気候変動、公衆衛生、経済など、さまざまな統計データを表す際、見た目のシンプルさから、棒グラフが用いられることがある。しかし、その単純さと見やすさゆえに、棒グラフは多くの人に誤解を与えていると、米ウェルズリー大学の研究チームは指摘している。

ここで研究チームが問題視している棒グラフというのは、月ごとの売り上げや出荷数といった、物の量や数を表すグラフではなく、グループごとの平均血圧のように、データの平均値を表すグラフのことをいう。

研究チームは、人々が平均値の棒グラフをどのように解釈しているか調査するため、何百人もの被験者に対して、実際にグラフに書き込んでもらうという方法を採用した。「描くという作業は、人々の空間視覚的な考え方を、具体的に、表現豊かに、そして詳しく把握するのに非常に効果的だ」と、Sarah H. Kerns研究員は語る。

実験では、2つのグループの記憶力を点数化したデータ結果など、いくつかの棒グラフを用意した。被験者に「それぞれの棒グラフは平均値を表している」と伝えた上で、グラフを紙に写し、もともとのデータ20個をグラフから推測して、点を描き込むように依頼した。

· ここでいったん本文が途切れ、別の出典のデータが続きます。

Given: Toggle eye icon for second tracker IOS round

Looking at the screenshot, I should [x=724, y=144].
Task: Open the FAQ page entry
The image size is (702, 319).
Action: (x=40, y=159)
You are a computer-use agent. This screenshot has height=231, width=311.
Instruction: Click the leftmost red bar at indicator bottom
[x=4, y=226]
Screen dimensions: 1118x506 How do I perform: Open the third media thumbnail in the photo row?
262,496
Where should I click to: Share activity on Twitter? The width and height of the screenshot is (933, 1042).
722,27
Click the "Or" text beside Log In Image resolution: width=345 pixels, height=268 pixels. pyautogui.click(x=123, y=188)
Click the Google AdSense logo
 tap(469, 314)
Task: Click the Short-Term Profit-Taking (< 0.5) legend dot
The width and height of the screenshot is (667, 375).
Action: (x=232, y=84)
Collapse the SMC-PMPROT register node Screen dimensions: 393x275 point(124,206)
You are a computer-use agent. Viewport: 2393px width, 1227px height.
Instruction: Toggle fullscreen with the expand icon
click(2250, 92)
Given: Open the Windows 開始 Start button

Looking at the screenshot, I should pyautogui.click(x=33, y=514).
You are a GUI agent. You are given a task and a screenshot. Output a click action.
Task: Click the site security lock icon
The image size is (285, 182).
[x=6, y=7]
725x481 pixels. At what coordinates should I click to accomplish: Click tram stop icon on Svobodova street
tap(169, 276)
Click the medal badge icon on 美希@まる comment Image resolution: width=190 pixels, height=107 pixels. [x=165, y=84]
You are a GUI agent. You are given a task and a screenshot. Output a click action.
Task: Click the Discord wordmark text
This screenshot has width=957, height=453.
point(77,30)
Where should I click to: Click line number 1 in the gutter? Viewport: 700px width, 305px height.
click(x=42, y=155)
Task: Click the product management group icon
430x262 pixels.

棒グラフの高さは平均値を示すため、データ点は棒グラフの先端を中心に上下に分布するはずだ。しかし約20%の人は20点全部、もしくは大部分をグラフの先端より下に描いていた。グラフの先端をデータ分布の境界と誤解していることが分かる。この誤りは、年齢、性別、教育レベル、国籍に関わらず生じていたという。

「この研究から、グラフデザインの単純化は、明確化よりも混乱を生む可能性があると分かった」と、Jeremy Wilmer准教授は語る。個々のデータを平均値のような統計量に置き換えると、見やすく読みやすくなるが、グラフの意味するところが正しく伝わらない場合があるようだ。

研究チームは、こうした誤解が生じるのは、棒グラフという1つのタイプで、「物の数」と「平均値」という根本的に異なる種類のデータを表そうとするからだと指摘している。そのため、棒グラフは物の数や量を表すためだけに使用することを勧めている。「この場合、隠れたデータはない」とKerns研究員は語る。

情報が急速に広まる昨今、誤った解釈は世論や公共政策に深刻な影響を与える可能性がある。データを抽象化するときは、よくよく考えることだ、とも述べている。研究結果は、2021年11月の『Journal of Vision』に掲載されている。